Add persona tasks on yellow sticky notes below the time line in the order that you would tell the story of the activity. Try to preserve the order of workflow from left to right. Arrange the yellow stickies as if you were answering the question What does this persona do in Activity n? as shown below.
If your persona does some of the tasks simultaneously, stack them vertically. Imagine you’re narrating the story of a workflow.
Whenever you’d have an OR in your sentence, you’ll probably stack the task vertically as in the persona does this or this
Whenever you’d have a THEN in your sentence, you’ll probably arrange task in a sequential, horizontally fashion as in the persona does this then this
An illustration of persona tasks performed simulaneously (vertically stacked yellow stickies) and sequentially (horizontally sequenced yellow stickies) is shown below.
One of the questions that arose in the Practical Agility session was
Where are the stories I can start queuing up in my backlog?
If we consider each activity as a large story or epic, then these epics deconstruct into child stories as shown below.
Each of the persona tasks (Child Stories) in the mapping above could be pulled into a backlog planning tool as user stories.

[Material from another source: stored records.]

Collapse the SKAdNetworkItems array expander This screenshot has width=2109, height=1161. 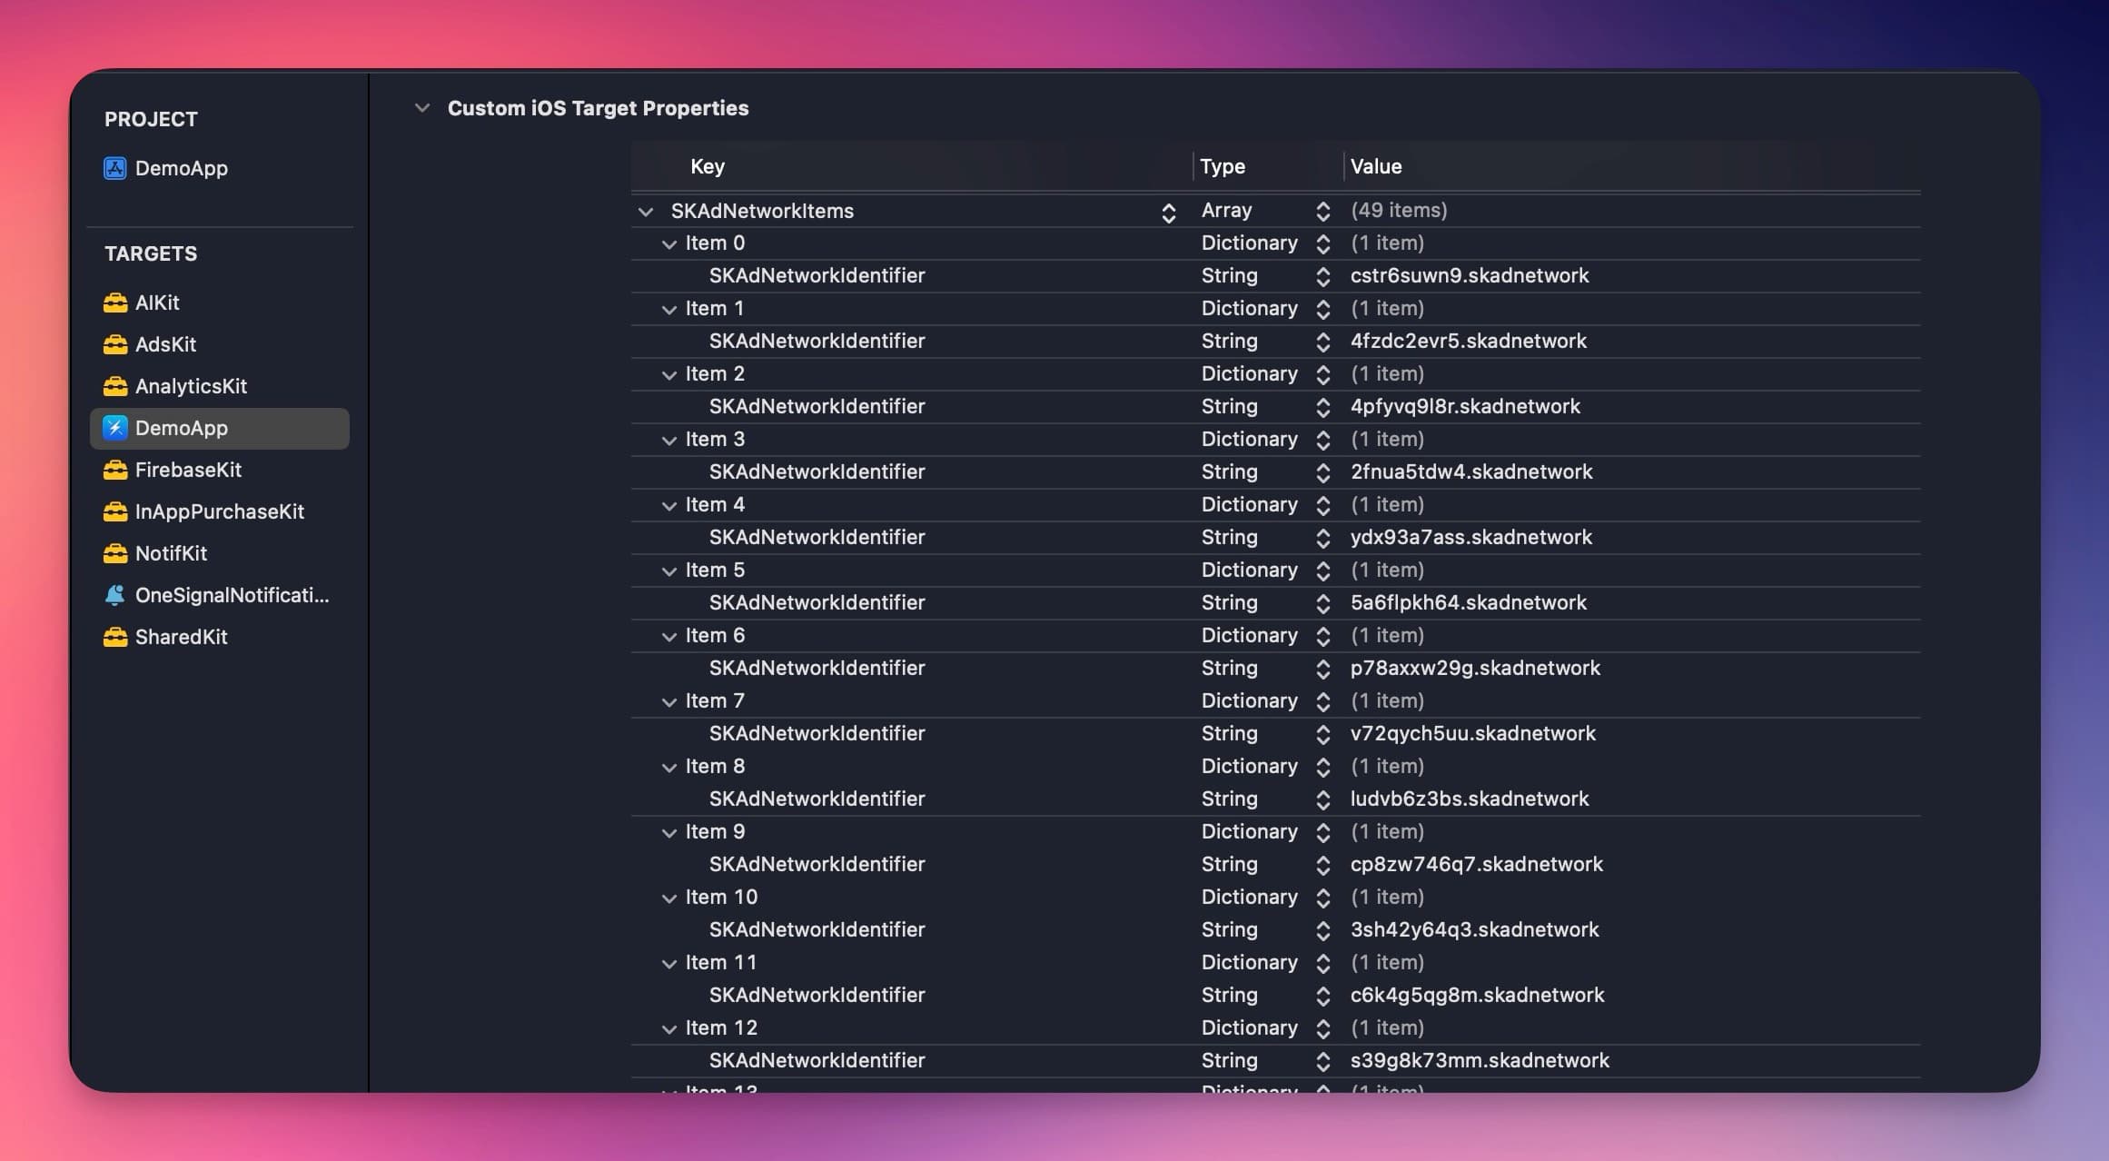click(646, 210)
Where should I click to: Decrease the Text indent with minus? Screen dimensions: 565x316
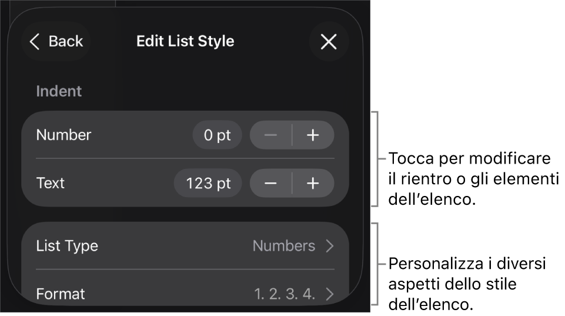270,184
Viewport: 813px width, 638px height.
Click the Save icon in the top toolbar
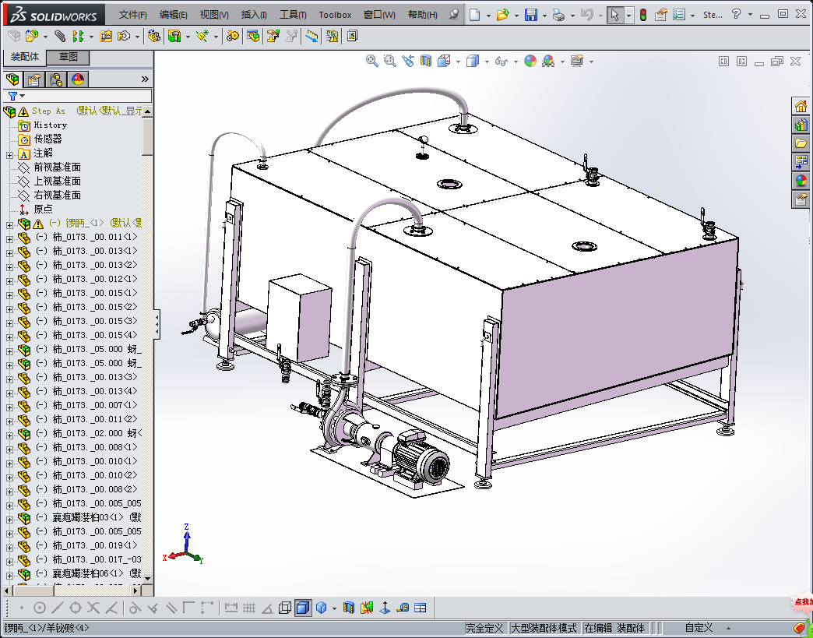click(530, 15)
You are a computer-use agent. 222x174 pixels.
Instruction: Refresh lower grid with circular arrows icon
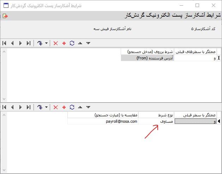pyautogui.click(x=72, y=107)
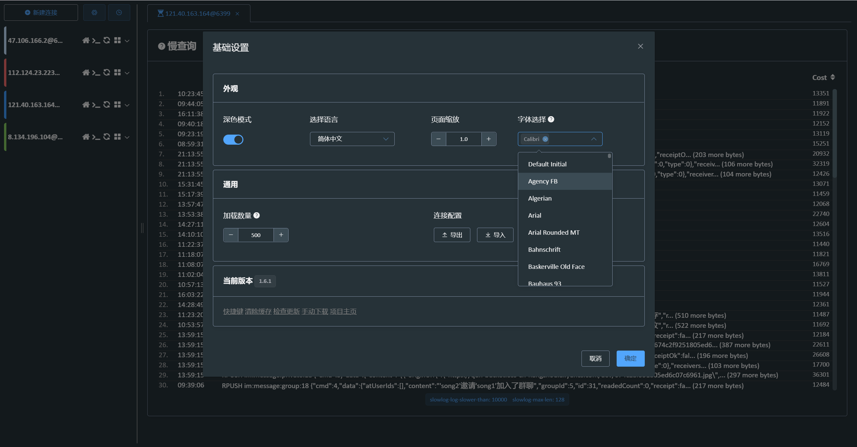
Task: Collapse the font selection dropdown arrow
Action: point(594,139)
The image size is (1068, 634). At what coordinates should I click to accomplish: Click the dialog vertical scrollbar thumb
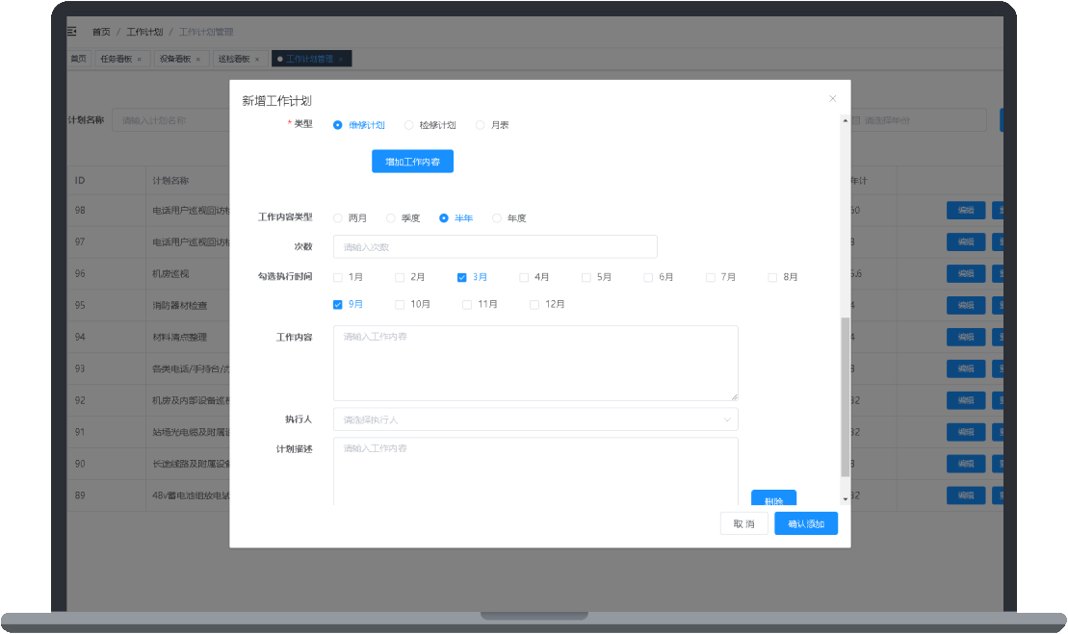(x=846, y=394)
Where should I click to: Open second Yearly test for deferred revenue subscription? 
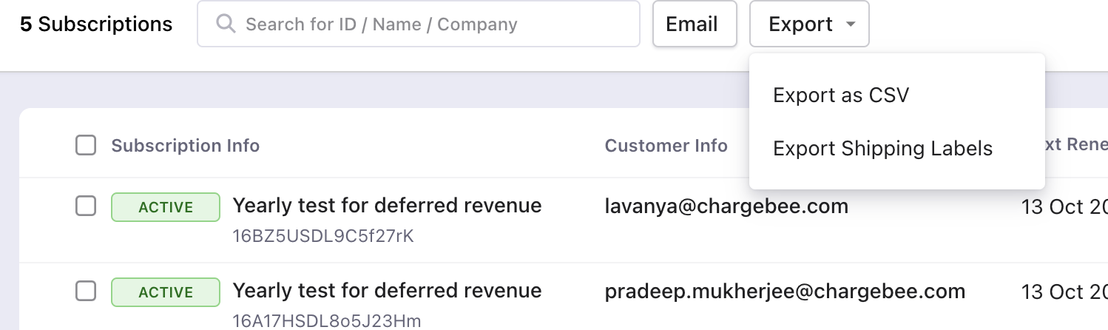(387, 291)
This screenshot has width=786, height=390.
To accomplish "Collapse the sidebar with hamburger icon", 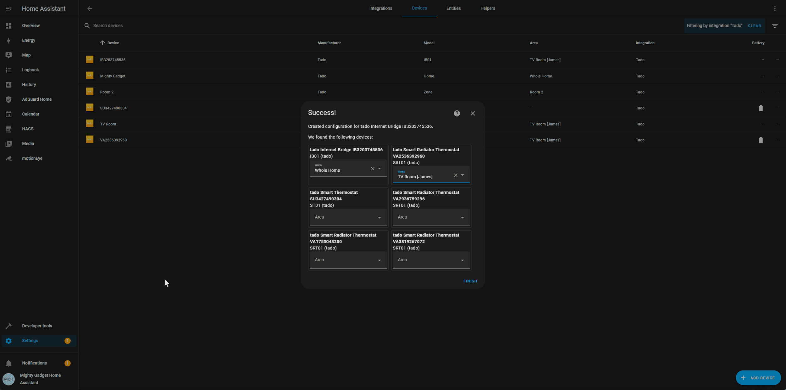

Subsequently these stories would be tasked and estimated by developers.
Important Caveat – To avoid confusion,
Persona tasks are completely different and unrelated to developer tasks.
A persona task is something a person does with our software. A developer task is something a developer writes to meet the criteria contained on a story card.
Story mapping provides a scaffold to post and arrange your index cards (Activity or Epic) and stickies (Child Stories) in a meaningful way. By representing persona activities across the top of the map, we can visualize end-to-end use of our software. A successful story map shows the decomposition and workflow across a system. It communicates the persona experience.